OP seems to believe there's a risk that it can be done at any time while the system is running such that you'd need to run the check at 5 minute intervals... Which is, of course, nonsense.
That's not live migration, that's specifically cold migration.
It's generally ok to do live migrations anytime for a static server. Active Directory and databases are always recommended for cold migration to prevent corruption and other database consistency reasons.
Companies have been doing P2V live migration with VMWARE for ages. I did it 10 years ago at a previous job retiring Dell 2950 servers.
But can we all agree OP is getting incorrect third-party information? I mean, when he said ssh crashed instead of "closed" or "disconnected", you knew what kind of accuracy you're dealing with. Not even factoring in the lack of provider naming.

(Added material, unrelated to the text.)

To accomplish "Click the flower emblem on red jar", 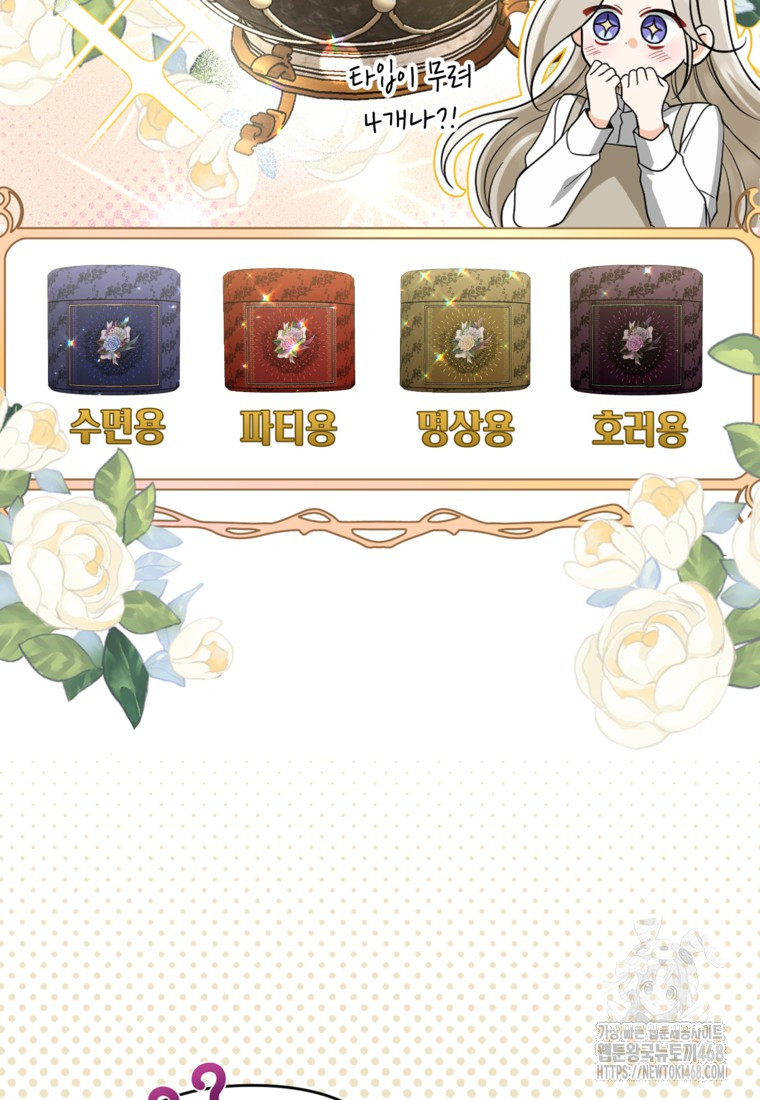I will [291, 341].
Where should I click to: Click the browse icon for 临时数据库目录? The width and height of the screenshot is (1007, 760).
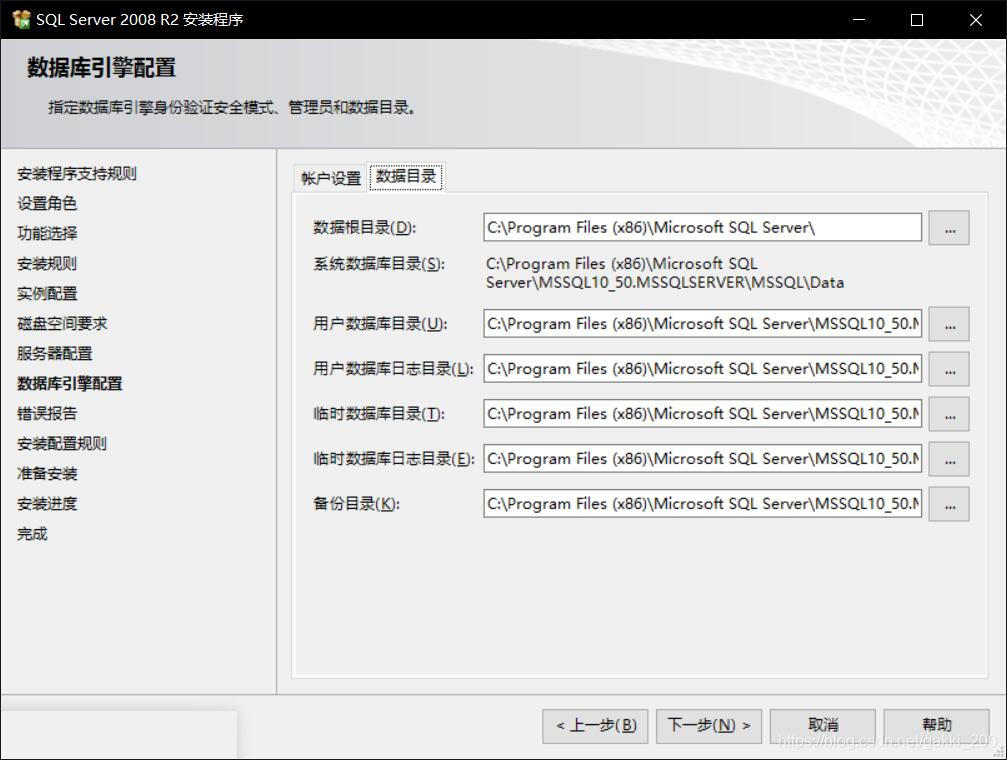pos(948,413)
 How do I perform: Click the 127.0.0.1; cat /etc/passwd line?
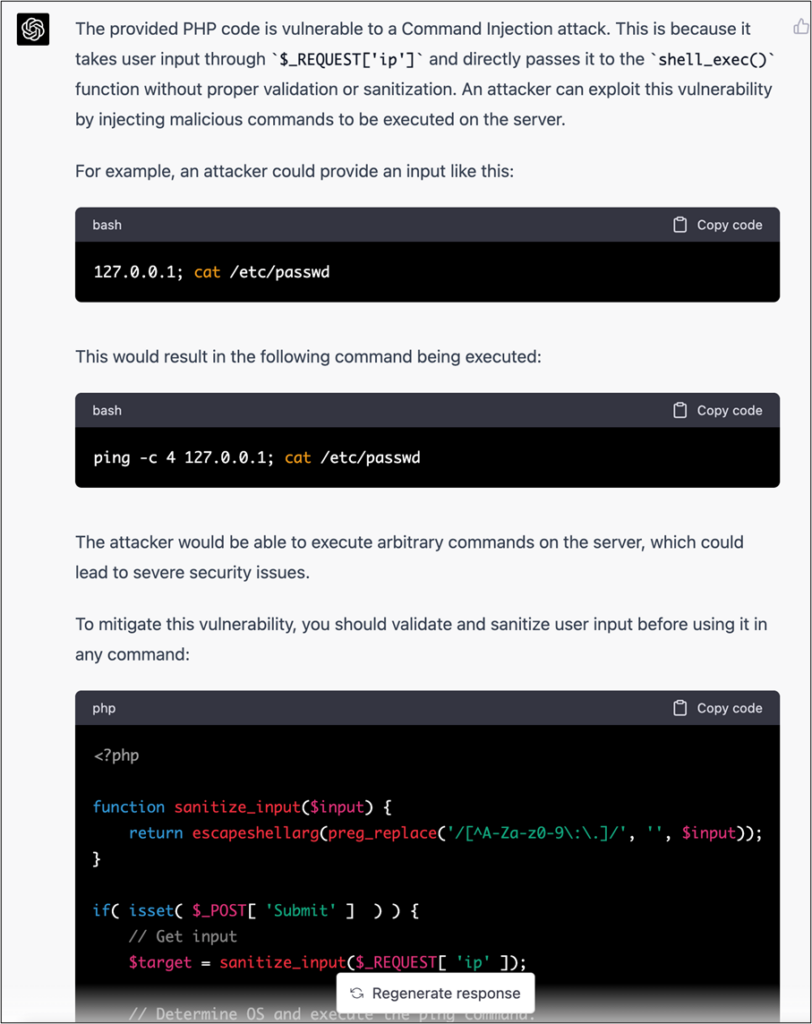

Fair point on the "live-migrated" wording, that was sloppy on my part. To be clear: the machine went down, disk was copied offline, hypervisor was installed, VM booted with the copy. Not a hot migration. The 5-minute cron isn't for detecting a live migration in progress, it's for catching the state after it's already happened and the VM is running. You reboot for maintenance, come back, everything looks normal, but you're in a VM now. That's the scenario.
And no, this wasn't diagnosed by AI. The evidence was systemd journal boot records showing DMI changing from the real motherboard vendor to QEMU between consecutive boots, on the same OS installation. That's not something an LLM hallucinates, it's what journalctl prints.
Anyway, the detection methods work regardless of whether you believe this specific case. I've said what I can say.